Even as a Christian, I am sophisticated enough (and want to stay curious enough to learn) to know that some trans-persons are indulging themselves in playing around with transition 'states.' For instance. There is the woman (appearing as a bearded man on Oprah) who once sensationalized herself as "the first pregnant man." Of course, nothing could have been farther from the truth. Then, there is this trend of transitioning men appearing naked with male personas and functioning vaginas engaging in sexploitation movies (Yes, I have seen it with my own two eyes).
These people seem to be 'formulating' a new genre: "Bi-sexed" (I made it up) or "In-betweens."
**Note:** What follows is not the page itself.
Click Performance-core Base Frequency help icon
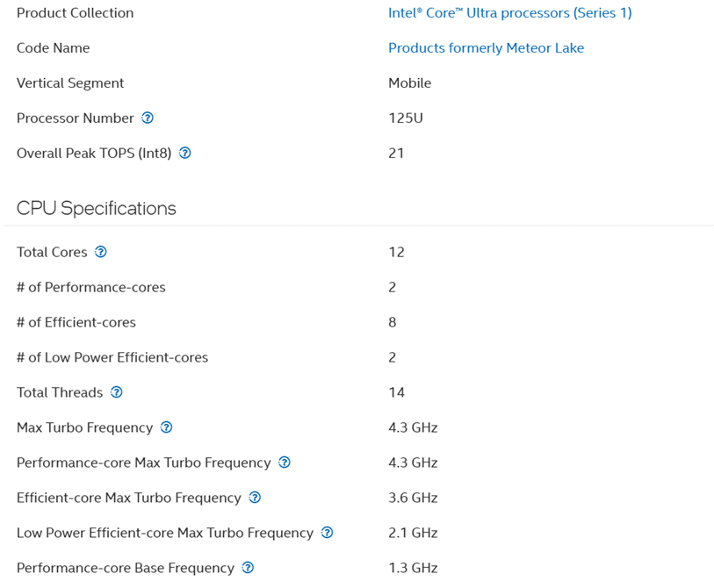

On this one. Many years ago, I became aware of men who are heavily attracted to lesbian sex. That is, these men have a fetish for videos of two women with no males images representing themselves in the frames. At the time I thought how curious and odd that is—seeing that the men watching are well, males. Now science inadvertently may have provided a means (of sorts) for these men to 'explore' gender line-crossing. Whereas, a male can transition to become a woman in order to indulge lesbian fantasies or a full-fledged spiritual connection. I am wondering is this is what is occurring in some cases in this community (above).
Let me be clear at this point. I have seen startled by the fact that there are women passing as men which may cross my path in male-only facilities like public bathrooms. At first, I found the thought repulsive, then 'frightful,' then I felt exposed and compromised. Worse of all, when I saw the muscle mass on some of these fully transitioned men - I wondered. . . are they fooling around with other gay men unbeknown? Finally, I wondered about the in-betweens. Even going so far as to imagine if they have the best of both worlds? That being a male physique and female sex organs. It can be quite. . .a remarkable and intriguing relationship???
I agree with your remarks on this. Diversity requires that people locate and stay on the 'happy median' between themselves without causing undue stresses, shame, or violence. This notion that it is a "winner take all" proposition is disturbing and dangerous—to trangender people the most!